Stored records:
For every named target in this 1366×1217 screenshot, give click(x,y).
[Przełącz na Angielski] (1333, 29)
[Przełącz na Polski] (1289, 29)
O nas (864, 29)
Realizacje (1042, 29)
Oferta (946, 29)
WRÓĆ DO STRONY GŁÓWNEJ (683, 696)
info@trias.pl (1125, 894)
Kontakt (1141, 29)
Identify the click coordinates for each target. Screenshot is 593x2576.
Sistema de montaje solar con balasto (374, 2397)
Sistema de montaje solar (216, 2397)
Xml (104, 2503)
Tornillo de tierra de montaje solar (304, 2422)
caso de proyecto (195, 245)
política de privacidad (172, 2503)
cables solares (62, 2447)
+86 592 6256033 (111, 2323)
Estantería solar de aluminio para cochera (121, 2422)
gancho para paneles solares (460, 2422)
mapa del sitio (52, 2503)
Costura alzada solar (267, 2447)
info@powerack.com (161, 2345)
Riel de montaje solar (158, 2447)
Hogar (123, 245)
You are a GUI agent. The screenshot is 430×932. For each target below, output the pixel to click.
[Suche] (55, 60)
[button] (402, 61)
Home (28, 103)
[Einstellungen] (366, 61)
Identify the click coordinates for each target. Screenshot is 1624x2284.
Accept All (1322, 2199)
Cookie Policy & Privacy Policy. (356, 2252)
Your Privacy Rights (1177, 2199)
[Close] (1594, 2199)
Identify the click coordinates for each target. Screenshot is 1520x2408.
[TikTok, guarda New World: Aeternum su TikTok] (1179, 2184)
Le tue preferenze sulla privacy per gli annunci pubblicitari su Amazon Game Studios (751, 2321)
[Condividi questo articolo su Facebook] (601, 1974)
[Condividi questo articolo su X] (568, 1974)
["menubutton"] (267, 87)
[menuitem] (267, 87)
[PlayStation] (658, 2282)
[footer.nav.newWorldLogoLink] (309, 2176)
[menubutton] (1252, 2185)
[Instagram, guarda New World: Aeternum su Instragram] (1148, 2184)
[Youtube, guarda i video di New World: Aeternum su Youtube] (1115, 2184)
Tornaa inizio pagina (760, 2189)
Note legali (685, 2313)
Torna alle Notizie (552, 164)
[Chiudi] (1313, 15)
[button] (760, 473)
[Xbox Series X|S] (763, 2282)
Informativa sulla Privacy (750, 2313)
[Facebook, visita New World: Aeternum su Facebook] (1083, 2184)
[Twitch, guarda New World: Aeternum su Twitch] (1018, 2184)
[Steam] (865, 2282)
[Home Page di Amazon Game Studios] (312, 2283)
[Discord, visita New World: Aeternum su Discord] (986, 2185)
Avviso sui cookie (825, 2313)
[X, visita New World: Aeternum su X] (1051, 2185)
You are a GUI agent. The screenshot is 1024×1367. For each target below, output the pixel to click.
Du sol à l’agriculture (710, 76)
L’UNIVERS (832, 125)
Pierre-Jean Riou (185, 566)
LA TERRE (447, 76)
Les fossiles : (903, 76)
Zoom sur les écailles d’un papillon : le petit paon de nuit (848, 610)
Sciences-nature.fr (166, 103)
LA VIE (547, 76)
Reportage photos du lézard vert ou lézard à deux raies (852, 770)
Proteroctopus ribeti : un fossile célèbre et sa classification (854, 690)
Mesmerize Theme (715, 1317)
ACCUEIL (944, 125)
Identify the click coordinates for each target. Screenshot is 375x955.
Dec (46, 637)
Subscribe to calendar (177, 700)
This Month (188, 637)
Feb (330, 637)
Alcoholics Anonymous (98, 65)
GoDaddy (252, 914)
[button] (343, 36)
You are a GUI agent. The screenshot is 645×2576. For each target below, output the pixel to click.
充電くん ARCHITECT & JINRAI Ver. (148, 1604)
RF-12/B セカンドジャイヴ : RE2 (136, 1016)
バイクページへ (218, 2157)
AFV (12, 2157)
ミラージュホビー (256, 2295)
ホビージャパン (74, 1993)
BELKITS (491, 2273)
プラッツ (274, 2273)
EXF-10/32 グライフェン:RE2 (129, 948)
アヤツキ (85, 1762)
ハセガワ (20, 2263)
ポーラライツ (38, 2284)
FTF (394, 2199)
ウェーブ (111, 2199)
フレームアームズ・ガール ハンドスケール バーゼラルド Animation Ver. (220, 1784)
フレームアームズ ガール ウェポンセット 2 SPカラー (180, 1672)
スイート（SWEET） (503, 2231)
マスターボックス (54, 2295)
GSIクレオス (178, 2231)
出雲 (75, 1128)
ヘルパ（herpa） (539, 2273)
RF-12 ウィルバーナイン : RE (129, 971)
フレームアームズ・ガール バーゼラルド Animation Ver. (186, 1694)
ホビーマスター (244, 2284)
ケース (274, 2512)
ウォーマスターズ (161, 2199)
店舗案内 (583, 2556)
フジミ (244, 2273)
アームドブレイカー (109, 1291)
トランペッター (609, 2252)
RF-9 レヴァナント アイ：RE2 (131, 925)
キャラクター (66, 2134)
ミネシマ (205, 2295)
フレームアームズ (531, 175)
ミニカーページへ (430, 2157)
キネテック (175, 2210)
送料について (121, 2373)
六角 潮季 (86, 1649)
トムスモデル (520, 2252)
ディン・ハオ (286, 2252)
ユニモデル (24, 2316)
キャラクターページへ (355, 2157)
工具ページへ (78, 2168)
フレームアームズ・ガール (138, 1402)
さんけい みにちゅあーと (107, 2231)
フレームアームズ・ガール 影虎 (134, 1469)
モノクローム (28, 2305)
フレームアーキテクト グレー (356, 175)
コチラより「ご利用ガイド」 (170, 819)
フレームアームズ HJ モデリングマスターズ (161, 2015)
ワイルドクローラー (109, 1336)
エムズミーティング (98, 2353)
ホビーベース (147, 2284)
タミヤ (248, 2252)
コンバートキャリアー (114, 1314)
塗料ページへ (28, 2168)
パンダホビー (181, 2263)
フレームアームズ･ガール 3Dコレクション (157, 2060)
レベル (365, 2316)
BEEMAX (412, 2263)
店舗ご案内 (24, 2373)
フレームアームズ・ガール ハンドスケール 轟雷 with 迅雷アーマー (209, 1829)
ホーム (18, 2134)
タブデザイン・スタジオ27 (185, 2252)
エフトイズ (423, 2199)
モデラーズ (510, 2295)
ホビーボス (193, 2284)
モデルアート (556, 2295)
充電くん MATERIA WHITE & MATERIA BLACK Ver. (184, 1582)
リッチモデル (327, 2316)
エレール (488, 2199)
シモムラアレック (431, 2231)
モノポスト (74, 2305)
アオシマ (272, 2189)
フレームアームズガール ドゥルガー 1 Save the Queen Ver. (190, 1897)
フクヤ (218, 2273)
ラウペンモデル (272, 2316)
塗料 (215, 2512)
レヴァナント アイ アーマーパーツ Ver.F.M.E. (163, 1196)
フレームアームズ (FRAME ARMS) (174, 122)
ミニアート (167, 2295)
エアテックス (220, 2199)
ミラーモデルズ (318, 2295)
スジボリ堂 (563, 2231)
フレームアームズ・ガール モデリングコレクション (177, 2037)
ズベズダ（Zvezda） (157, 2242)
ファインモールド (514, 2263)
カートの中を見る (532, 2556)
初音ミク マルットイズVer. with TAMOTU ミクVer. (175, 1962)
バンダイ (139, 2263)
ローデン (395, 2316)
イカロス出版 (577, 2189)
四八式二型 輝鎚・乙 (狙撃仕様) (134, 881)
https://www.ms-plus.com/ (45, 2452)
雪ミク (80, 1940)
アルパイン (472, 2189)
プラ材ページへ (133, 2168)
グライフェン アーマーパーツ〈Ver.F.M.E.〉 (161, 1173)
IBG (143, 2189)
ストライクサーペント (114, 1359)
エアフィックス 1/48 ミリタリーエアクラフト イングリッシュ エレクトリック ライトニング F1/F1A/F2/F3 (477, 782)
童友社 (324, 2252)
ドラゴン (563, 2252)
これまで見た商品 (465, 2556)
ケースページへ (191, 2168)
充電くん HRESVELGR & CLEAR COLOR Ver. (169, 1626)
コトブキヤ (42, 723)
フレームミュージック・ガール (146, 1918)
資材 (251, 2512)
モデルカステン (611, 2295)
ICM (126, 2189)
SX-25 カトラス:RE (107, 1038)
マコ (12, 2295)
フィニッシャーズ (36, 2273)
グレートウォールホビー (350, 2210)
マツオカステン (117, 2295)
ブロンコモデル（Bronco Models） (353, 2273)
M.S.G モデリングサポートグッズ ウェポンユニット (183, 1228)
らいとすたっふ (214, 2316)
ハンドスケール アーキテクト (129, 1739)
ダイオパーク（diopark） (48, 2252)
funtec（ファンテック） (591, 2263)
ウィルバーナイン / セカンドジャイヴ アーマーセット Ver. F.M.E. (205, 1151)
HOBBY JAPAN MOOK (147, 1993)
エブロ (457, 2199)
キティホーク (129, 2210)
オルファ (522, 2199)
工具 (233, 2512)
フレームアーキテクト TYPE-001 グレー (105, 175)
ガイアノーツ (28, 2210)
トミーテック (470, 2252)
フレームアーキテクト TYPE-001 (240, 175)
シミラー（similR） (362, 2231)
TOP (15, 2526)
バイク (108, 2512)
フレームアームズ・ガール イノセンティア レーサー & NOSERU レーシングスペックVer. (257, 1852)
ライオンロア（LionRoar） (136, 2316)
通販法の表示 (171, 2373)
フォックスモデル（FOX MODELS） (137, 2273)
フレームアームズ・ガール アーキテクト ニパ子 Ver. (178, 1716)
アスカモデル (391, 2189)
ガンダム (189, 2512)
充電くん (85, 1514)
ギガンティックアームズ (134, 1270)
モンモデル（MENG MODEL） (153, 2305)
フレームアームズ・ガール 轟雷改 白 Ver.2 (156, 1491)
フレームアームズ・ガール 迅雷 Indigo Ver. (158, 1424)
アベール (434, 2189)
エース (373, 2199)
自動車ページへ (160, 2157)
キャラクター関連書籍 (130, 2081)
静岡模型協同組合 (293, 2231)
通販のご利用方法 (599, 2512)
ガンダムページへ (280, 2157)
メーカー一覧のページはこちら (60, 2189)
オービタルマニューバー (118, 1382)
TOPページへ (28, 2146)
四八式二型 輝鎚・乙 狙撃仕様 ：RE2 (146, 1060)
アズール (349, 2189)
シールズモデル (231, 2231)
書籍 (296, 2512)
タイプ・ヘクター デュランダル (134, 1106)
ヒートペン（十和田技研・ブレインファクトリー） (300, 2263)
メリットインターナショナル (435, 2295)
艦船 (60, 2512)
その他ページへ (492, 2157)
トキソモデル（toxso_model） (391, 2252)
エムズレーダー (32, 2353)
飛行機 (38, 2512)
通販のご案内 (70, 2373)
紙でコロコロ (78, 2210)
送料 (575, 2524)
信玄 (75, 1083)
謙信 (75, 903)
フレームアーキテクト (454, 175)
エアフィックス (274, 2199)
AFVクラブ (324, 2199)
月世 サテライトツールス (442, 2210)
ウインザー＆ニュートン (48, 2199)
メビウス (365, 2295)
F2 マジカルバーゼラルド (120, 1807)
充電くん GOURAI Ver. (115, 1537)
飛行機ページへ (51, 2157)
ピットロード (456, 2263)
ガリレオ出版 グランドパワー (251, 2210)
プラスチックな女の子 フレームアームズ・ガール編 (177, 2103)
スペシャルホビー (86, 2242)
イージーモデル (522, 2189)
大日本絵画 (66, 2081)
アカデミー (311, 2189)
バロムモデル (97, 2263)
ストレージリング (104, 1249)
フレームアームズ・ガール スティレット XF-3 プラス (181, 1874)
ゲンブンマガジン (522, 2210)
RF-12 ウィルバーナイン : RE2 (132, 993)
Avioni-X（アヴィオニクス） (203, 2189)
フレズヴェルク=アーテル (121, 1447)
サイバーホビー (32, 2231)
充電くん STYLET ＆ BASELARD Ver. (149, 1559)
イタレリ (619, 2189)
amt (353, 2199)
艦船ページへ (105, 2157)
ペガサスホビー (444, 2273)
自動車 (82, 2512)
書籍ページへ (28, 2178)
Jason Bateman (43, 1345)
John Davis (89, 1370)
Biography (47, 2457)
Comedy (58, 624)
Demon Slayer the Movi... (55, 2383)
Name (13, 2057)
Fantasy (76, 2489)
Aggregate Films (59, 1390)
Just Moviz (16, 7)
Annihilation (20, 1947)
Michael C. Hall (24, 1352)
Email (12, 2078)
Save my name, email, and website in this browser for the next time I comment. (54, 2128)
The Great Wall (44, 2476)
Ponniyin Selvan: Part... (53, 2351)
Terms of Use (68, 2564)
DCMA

▶ **Task item**
Can you repeat, word for word, every line above from the one containing "[menuitem] (267, 87)" down to the one containing "[Steam] (865, 2282)", including both?

▶ **Exercise solution**
[menuitem] (267, 87)
[PlayStation] (658, 2282)
[footer.nav.newWorldLogoLink] (309, 2176)
[menubutton] (1252, 2185)
[Instagram, guarda New World: Aeternum su Instragram] (1148, 2184)
[Youtube, guarda i video di New World: Aeternum su Youtube] (1115, 2184)
Tornaa inizio pagina (760, 2189)
Note legali (685, 2313)
Torna alle Notizie (552, 164)
[Chiudi] (1313, 15)
[button] (760, 473)
[Xbox Series X|S] (763, 2282)
Informativa sulla Privacy (750, 2313)
[Facebook, visita New World: Aeternum su Facebook] (1083, 2184)
[Twitch, guarda New World: Aeternum su Twitch] (1018, 2184)
[Steam] (865, 2282)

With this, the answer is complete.